The comedy is primarily driven by the two male characters, Richard Pepple’s Pastor, Mr Emmanuel, and Seun Shote’s Dele. These draw on stock roles of the Nigerian entrepreneur and evangelical; they artfully mirror each other and serve to bookend the proceedings with light relief that, whilst firmly based in Nigerian culture, is accessible to everyone.
Here Okoh demonstrates a subtlety in her writing; drawing out the strange duality in the two positions without overtly referencing it. Mr Emmanuel being a fine entrepreneur and a man who sees opportunity everywhere, whereas Dele is a hopeless businessman who is happy to turn to religion as the answer to his financial and fertility worries.
The two remaining parts are the daughters of Mrs Anyia, Gloria Onitiri’s Anne and Anna-Maria Nabirye’s Grace. They are more problematic roles and, despite being the dramatic centre of the play, have a tendency to fade into the background in the face of the verve shown in the other performances.
Part of the problem is that whereas Dele and Mr Emmanuel come close to caricature, they are fundamentally comedy roles and so we accept them on those terms. Grace and Anne struggle to avoid being ciphers for the pressures on British-Nigerian families and it is only at the end of the play that they begin to be seen in their own light.
The play itself relies on the prodigal son myth. In this case it is Grace returning from America and her high-powered job as barrister. It is clear that she has lost touch with her roots, whilst Anne who has remained at home has married Dele, a traditional man from Nigeria. Over the course of the play they begin to learn more about each other and about themselves.

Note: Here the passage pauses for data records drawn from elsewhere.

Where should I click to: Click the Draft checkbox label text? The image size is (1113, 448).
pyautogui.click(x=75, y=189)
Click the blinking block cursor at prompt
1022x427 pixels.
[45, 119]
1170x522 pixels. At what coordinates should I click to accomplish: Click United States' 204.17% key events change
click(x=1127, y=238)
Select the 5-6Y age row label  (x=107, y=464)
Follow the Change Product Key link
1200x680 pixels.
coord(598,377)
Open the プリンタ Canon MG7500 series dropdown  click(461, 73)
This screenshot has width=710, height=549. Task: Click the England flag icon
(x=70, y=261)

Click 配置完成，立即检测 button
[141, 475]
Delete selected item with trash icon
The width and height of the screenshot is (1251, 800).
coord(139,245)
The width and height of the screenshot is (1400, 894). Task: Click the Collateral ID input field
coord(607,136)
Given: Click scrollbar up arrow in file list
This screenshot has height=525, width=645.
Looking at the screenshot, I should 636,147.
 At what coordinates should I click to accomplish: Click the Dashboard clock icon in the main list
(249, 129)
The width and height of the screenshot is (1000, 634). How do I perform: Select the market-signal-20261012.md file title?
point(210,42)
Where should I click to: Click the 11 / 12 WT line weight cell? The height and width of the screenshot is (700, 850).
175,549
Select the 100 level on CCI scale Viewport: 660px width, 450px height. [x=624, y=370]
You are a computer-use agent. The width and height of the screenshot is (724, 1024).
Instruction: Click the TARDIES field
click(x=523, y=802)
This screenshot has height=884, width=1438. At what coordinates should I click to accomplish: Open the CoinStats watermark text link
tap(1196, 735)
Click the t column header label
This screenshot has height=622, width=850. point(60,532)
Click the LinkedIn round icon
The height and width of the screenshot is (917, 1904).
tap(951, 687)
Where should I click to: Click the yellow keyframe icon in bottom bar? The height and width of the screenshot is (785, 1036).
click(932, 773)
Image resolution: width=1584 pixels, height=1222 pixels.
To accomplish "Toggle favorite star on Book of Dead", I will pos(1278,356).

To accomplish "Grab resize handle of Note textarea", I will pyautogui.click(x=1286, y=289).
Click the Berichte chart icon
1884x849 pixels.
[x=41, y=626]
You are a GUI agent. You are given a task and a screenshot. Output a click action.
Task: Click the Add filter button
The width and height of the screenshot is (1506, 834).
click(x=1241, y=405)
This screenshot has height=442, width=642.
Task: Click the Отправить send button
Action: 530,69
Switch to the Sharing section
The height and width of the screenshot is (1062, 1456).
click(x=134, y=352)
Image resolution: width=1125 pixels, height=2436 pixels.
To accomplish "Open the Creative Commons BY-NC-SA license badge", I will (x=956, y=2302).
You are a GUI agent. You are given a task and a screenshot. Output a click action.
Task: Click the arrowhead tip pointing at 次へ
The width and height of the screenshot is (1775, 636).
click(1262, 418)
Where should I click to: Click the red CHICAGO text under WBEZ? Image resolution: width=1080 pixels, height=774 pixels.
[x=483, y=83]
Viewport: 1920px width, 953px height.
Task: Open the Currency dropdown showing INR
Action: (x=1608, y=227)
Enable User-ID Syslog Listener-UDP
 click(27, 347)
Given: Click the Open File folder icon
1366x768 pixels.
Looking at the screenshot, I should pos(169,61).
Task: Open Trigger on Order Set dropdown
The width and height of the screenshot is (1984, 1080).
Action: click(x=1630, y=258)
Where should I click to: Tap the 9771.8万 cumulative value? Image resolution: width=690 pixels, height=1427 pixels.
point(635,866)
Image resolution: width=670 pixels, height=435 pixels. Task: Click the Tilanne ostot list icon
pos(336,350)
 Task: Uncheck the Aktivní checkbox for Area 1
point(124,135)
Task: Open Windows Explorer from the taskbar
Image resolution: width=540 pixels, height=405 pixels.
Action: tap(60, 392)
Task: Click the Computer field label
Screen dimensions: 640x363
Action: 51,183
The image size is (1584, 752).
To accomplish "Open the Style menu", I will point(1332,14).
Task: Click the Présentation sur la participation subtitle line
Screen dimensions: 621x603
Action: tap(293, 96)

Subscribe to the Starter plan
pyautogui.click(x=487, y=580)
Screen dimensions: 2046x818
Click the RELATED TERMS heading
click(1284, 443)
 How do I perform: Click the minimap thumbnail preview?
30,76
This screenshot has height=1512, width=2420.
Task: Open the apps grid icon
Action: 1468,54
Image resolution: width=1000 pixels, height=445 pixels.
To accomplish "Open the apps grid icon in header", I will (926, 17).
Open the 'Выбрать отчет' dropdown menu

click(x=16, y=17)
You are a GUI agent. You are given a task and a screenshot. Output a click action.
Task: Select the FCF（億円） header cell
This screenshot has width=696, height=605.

It is well-acted throughout and the set, by Nicky Bunch, is a model of how to make functional design alive and lived-in. It makes full use of the Albany stage and allows for self-contained scenes to take place without breaking the fluidity of the action. Clocking in around the two hour mark, plus interval, the play could use some judicious editing, as there are times it feels slightly inert and lacks in dramatic impetus, but overall Janice Okoh has created a well-rounded and solidly structured piece that shines a light on lives that rarely make it to the British stage.